Actividades suinícolas
Decreto-Lei nº 163/97, de 27 de Junho, que estabelece as normas relativas ao registo, autorização para o exercício da actividade, classificação e titulação das explorações suinícolas e implantação e funcionamento dos entrepostos comerciais de suínos.

ANEXO III
Lista indicativa das principais substâncias poluentes a ter em conta se forem pertinentes para a fixação dos valores limite de emissão.

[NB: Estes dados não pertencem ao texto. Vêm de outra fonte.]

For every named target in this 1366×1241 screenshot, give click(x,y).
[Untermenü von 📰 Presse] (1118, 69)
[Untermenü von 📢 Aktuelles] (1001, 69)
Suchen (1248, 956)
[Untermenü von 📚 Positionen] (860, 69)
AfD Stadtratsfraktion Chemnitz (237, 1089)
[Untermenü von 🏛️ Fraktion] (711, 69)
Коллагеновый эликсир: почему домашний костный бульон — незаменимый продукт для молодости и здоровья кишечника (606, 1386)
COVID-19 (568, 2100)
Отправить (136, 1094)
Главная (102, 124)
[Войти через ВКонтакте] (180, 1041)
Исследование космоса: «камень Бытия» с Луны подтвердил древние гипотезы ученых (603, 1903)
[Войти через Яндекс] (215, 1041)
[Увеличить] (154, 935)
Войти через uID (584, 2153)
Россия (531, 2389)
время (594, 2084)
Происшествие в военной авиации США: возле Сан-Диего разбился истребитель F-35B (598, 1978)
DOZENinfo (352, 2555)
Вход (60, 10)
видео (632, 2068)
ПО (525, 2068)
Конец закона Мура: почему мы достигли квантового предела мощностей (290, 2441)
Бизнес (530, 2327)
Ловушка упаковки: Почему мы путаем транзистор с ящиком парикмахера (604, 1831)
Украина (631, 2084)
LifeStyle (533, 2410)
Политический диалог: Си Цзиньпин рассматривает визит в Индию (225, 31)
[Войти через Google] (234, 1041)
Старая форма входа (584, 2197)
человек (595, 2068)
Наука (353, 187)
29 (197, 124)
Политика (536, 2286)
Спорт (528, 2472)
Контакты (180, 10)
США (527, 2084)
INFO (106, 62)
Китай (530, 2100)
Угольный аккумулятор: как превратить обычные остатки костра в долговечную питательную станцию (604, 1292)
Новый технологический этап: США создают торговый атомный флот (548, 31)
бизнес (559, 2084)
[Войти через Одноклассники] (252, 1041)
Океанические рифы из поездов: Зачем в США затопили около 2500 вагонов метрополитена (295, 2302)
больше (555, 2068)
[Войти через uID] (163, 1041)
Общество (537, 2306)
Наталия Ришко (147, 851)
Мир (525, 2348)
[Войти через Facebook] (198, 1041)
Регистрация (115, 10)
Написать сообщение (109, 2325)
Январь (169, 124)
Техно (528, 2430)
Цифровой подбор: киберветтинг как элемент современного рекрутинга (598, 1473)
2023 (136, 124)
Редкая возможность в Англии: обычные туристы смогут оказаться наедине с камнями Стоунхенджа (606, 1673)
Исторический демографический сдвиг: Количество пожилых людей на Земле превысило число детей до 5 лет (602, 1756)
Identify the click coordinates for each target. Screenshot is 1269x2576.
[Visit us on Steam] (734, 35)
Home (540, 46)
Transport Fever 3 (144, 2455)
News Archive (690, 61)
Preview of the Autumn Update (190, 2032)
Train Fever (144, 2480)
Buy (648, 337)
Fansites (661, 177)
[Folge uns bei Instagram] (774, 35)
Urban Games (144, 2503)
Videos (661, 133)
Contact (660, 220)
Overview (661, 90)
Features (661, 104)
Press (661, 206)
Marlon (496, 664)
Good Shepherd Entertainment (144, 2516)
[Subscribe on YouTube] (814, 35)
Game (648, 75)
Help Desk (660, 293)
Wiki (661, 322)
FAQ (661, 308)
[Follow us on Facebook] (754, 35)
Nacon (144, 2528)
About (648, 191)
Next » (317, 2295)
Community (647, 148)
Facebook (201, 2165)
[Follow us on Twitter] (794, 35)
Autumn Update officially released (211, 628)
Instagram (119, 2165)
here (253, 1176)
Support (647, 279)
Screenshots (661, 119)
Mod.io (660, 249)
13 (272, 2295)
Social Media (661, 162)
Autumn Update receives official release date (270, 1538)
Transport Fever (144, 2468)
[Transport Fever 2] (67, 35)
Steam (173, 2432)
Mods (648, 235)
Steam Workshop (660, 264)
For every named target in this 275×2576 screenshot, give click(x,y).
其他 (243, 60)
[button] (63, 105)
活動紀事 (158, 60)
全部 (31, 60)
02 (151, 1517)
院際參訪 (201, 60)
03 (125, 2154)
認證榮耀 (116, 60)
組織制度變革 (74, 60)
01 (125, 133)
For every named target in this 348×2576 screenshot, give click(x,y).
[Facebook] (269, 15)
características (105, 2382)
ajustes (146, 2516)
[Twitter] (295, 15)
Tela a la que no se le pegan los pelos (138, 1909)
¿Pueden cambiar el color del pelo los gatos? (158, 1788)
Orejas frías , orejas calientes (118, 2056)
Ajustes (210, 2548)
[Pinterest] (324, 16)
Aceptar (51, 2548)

Atmosfera1 – Óxidos de enxofre e outros compostos de enxofre.
2 – Óxidos de azoto e outros compostos de azoto.
3 – Monóxido de carbono.
4 – Compostos orgânicos voláteis.
5 – Metais e compostos de metais.
6 – Poeiras.
7 – Amianto (partículas em suspensão e fibras).
8 – Cloro e compostos de cloro.
9 – Flúor e compostos de flúor.
10 – Arsénio e compostos de arsénio.
11 – Cianetos.
12 – Substâncias e preparações que se prove terem propriedades carcinogénicas, mutagénicas ou susceptíveis de afectar a reprodução por via atmosférica.
13 – Policlorodibenzodioxina e policlorodibenzofuranos.
Água1 – Compostos organo-halogenados e substâncias susceptíveis de formar esses compostos em meio aquático.
2 – Compostos organofosforados.
3 – Compostos organoestânicos.
4 – Substâncias e preparações que se prove terem propriedades carcinogénicas, mutagénicas ou susceptíveis de afectar a reprodução no meio aquático ou por seu intermédio.
5 – Hidrocarbonetos persistentes e substâncias orgânicas tóxicas, persistentes e bioacumuláveis.
6 – Cianetos.
7 – Metais e compostos de metais.
8 – Arsénio e compostos de arsénio.
9 – Biocidas e produtos fitossanitários.
10 – Matérias em suspensão.
11 – Substâncias que contribuem para a eutrofização (em especial fosfatos e nitratos).
12 – Substâncias que exercem uma influência desfavorável no balanço de oxigénio na água (e mensuráveis por parâmetros como a CBO e a CQO).

ANEXO IV
Elementos a ter em conta em geral ou em casos específicos na determinação das melhores técnicas disponíveis, na acepção da alínea j) do nº 1 do artigo 2º, tendo em conta os custos e os benefícios que podem resultar de uma acção e os princípios de precaução e de prevenção:

1 – Utilização de técnicas que produzam poucos resíduos;
2 – Utilização de substâncias menos perigosas;
3 – Desenvolvimento de técnicas de recuperação e reciclagem das substâncias produzidas e utilizadas nos processos, e, eventualmente, dos resíduos;
4 – Processos, equipamentos ou métodos de laboração comparáveis que tenham sido experimentados com êxito à escala industrial;
5 – Progresso tecnológico e evolução dos conhecimentos científicos;
6 – Natureza, efeitos e volume das emissões em causa;
7 – Data de entrada em funcionamento das instalações novas ou já existentes;
8 – Tempo necessário para a instalação de uma melhor técnica disponível;
9 – Consumo e natureza das matérias-primas (incluindo a água) utilizadas nos processos e eficiência energética;
10 – Necessidade de prevenir ou reduzir ao mínimo o impacte global das emissões e dos riscos para o ambiente;
11 – Necessidade de prevenir os acidentes e de reduzir as suas consequências para o ambiente;12 – Informações publicadas pela União Europeia ou por outras organizações internacionais.

ANEXO V

Ficha referida na alínea a) do nº 2 do artigo 13º

1 – Identificação da instalação:
Denominação social: ...
Endereço da sede: ...
Código postal: ...
Freguesia: ...
Concelho: ...
Telefone: ...
Fax: ...
Endereço da instalação: ...
Concelho: ...
Telefone: ...
Fax: ...
Pessoa a contactar: ...

2 – Actividade industrial:
2.1 – Código(s) CAE Rev. 2: ...
2.2 – Data de início da laboração/exploração da actividade: ...
2.3 – Data da emissão da licença de laboração/exploração da actividade (ver nota 1): ...
2.4 – Rubrica(s) do anexo I da(s) actividade(s) desenvolvida(s) na instalação (ver nota 2) e respectivas capacidades de produção (ver nota 3): ...
Data: ...
Assinatura do responsável: ...
(nota 1) Se for o caso.
(nota 2) Ex.: 2.4 – Fundições de metais ferrosos com uma capacidade de produção superior a 20 t por dia.
(nota 3) Expressa em unidades compatíveis com as referidas no anexo I.